Environmental protection took a central role this year, and I’m grateful that my colleagues agreed to phase out single-use plastic bags. So many towns in my district have already taken this important step, and it was time for the state government to follow their lead. We also banned fracking waste and transitioned more of Connecticut’s energy grid to greener, newer technologies.

Despite Hartford’s habit of late budgets, we passed a budget on time that cut income taxes for seniors and set aside a historic amount of savings. The $2.45 billion in the Rainy Day Fund will ensure that Connecticut is prepared to weather a potential economic recession. Our budget also eliminated the business entity tax, sending the signal to entrepreneurs that Connecticut is open for business. We reduced by state employee workforce by 1,000 positions, and I worked with fellow freshmen in the legislature to protect taxpayer dollars and reduce wasteful spending within the bureaucracy.

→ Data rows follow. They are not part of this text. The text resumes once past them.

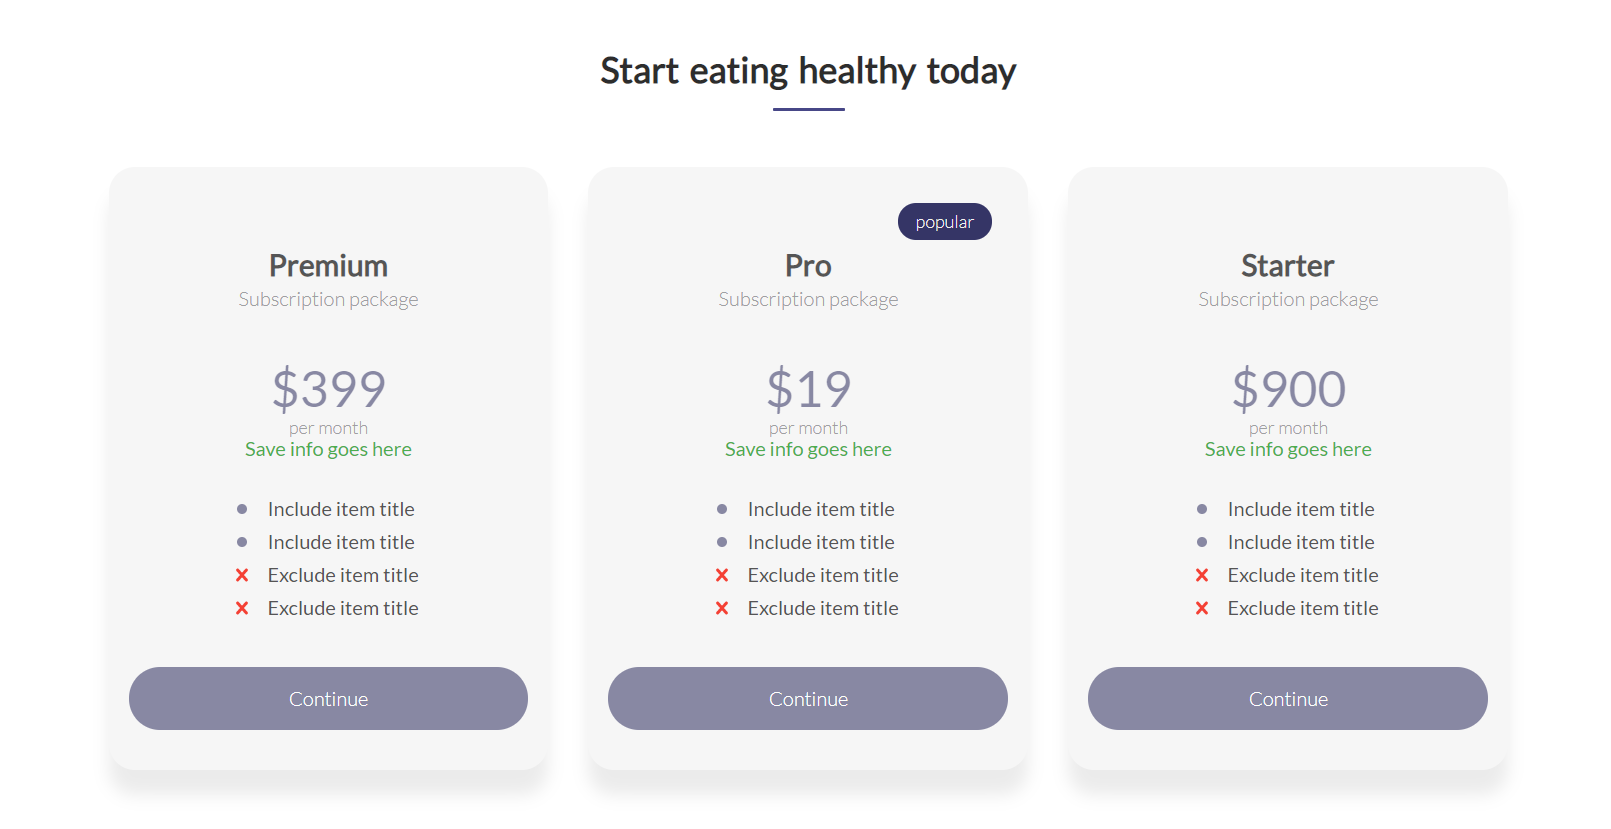Click last red X icon in Starter
This screenshot has width=1611, height=829.
pos(1202,608)
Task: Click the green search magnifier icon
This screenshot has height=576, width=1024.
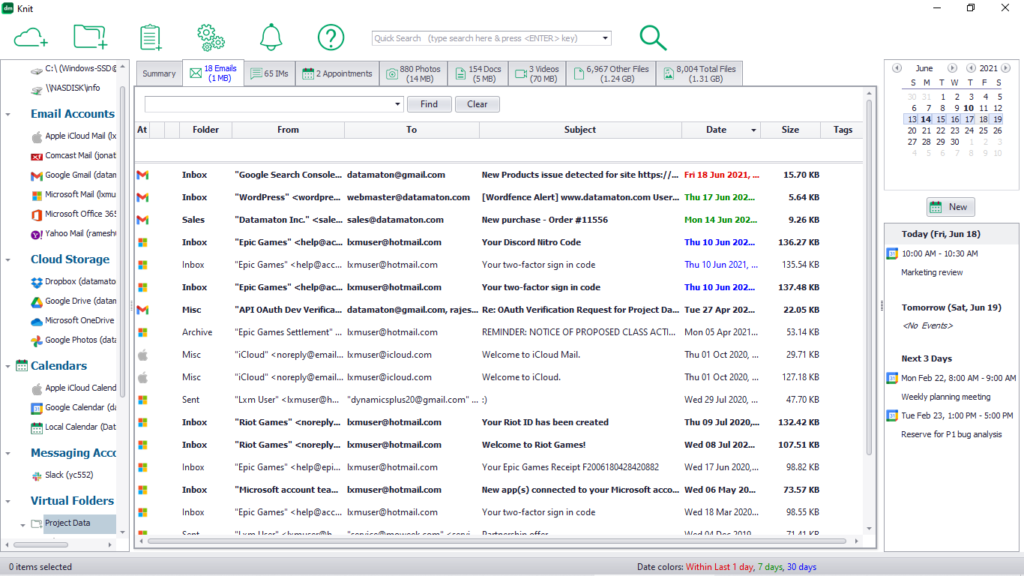Action: [x=653, y=37]
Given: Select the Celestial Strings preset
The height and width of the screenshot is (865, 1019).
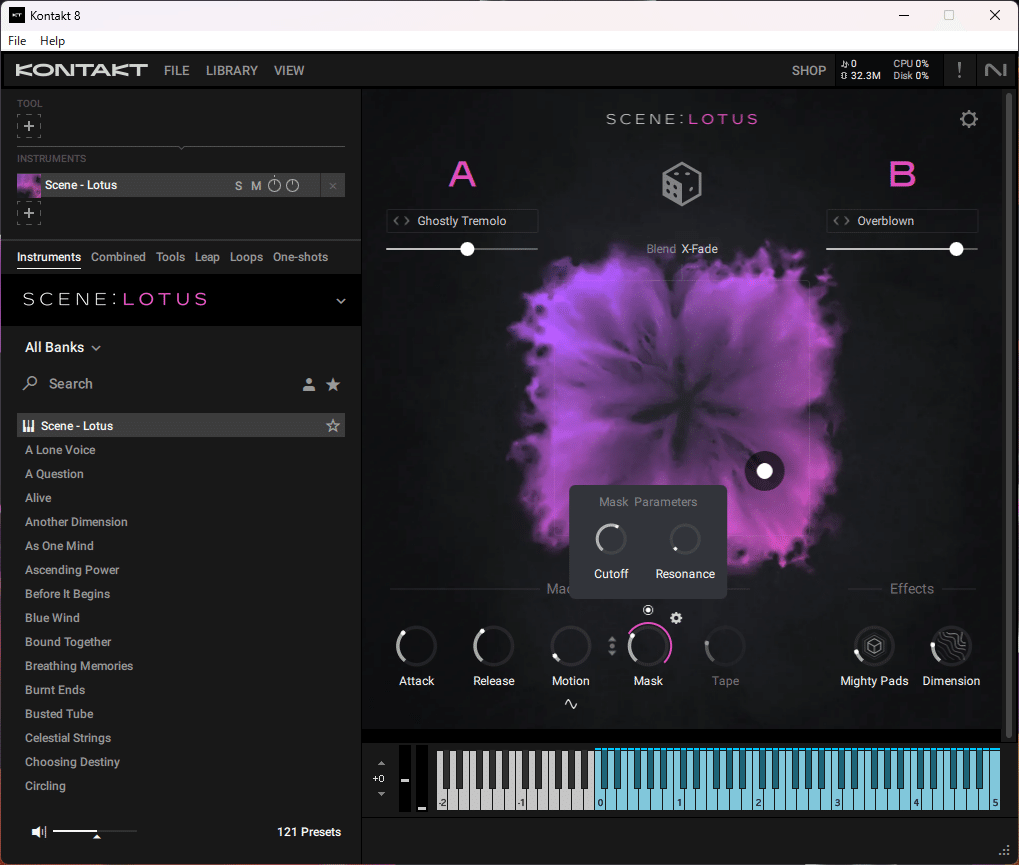Looking at the screenshot, I should 68,737.
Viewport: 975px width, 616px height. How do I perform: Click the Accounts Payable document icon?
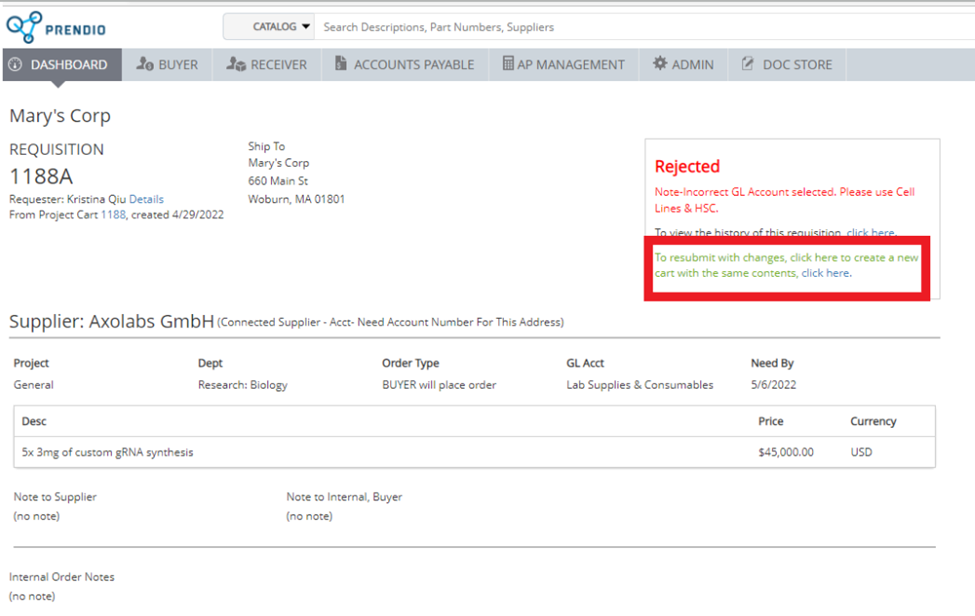tap(341, 65)
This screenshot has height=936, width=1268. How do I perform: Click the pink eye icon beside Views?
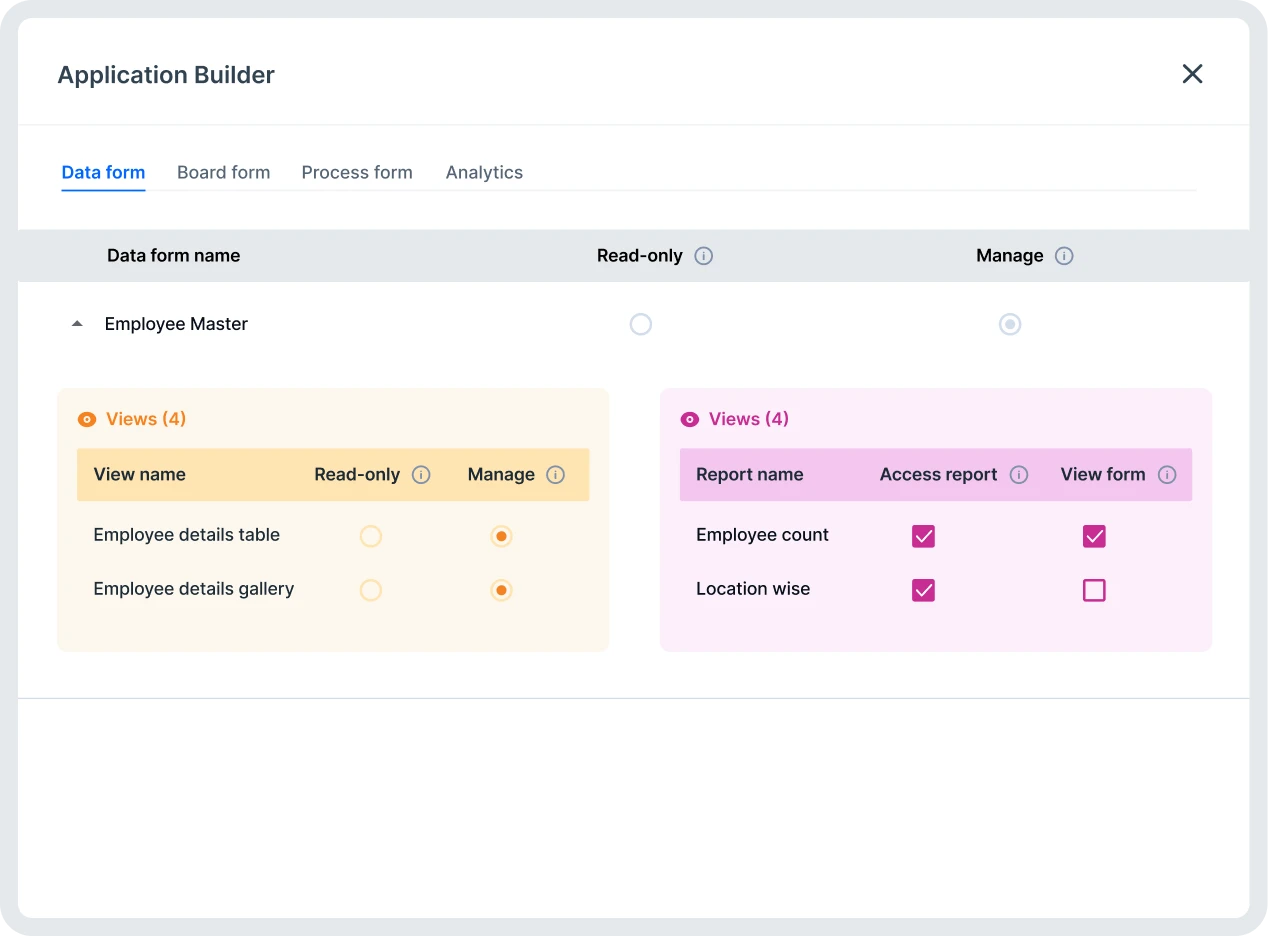pos(690,420)
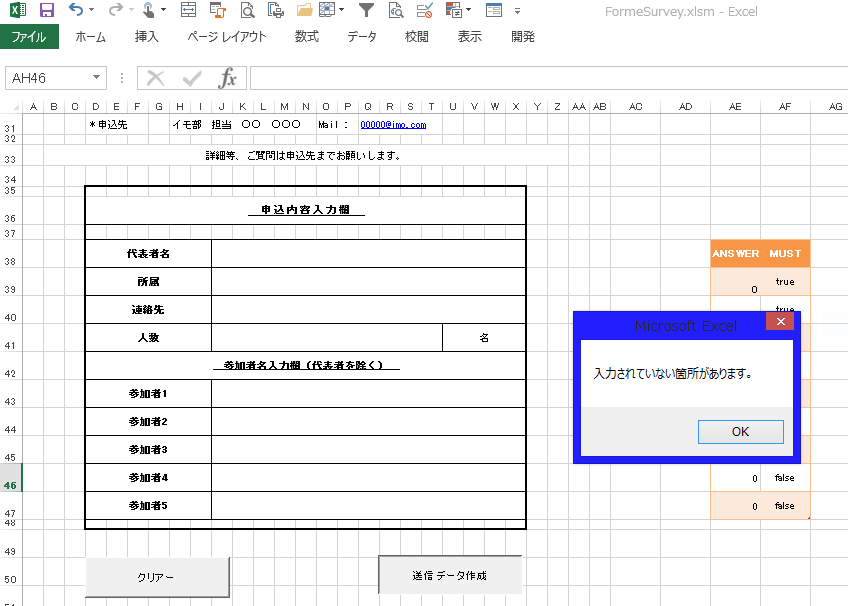This screenshot has height=606, width=848.
Task: Click the Filter funnel icon
Action: click(x=367, y=10)
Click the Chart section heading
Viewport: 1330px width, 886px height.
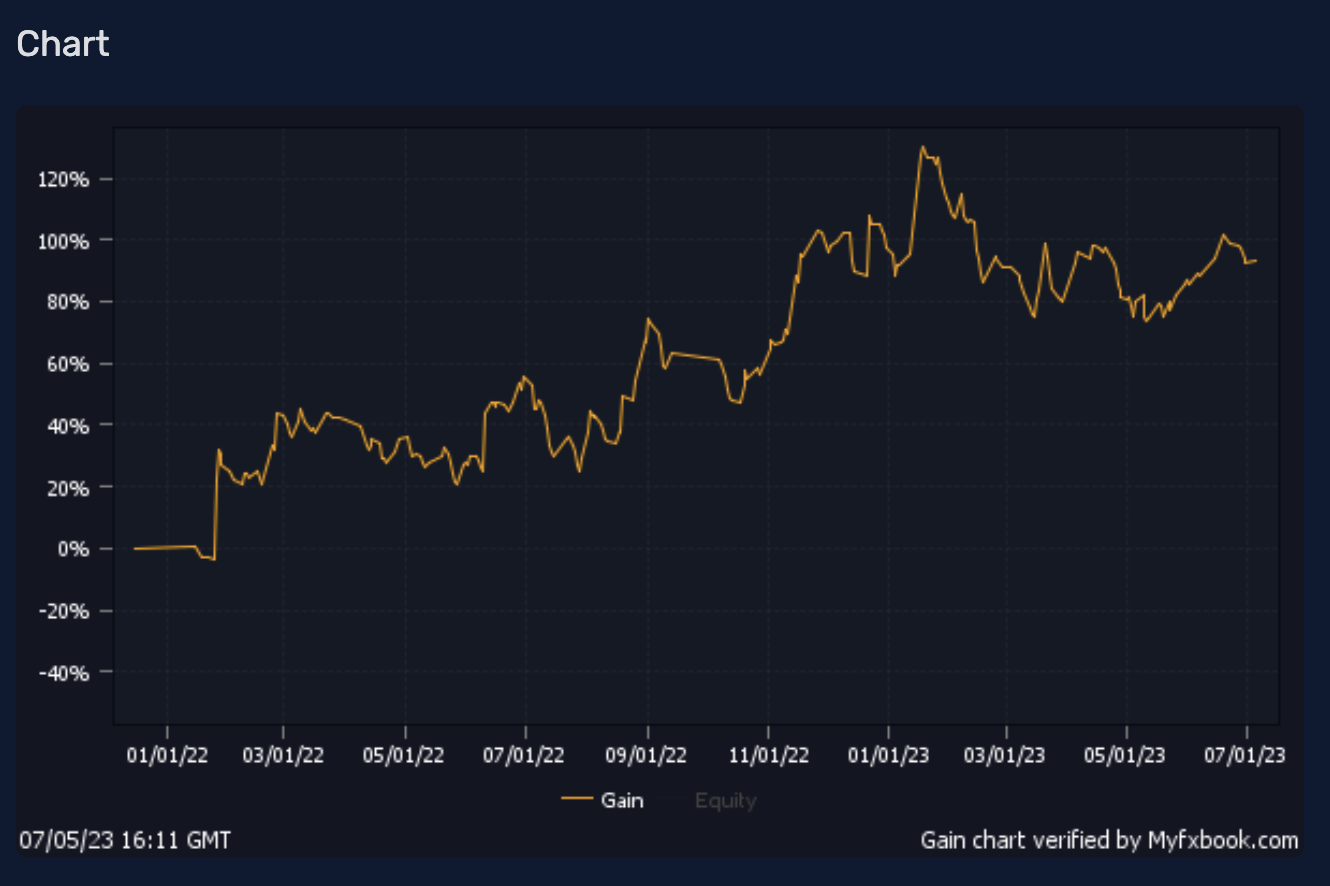click(x=63, y=44)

Since 95% of adult smokers become addicted before the age of 21, we raised the minimum age for smoking and vaping. It’s clear from the experience of other states that raising the minimum age to 21 saves lives, prevents addiction and reduces healthcare expenditures. We also stood up to insurance companies by requiring short-term health insurance to cover individuals with pre-existing conditions.

Finally, I worked with my colleagues on both sides of the aisle to address the student debt crisis and provide local businesses with the highly-skilled workforce they need to succeed. A brand new tax credit cuts taxes for businesses that provide student loan relief to their employees. With the private sector and public sector working together, we can begin to address this $1.5 trillion problem.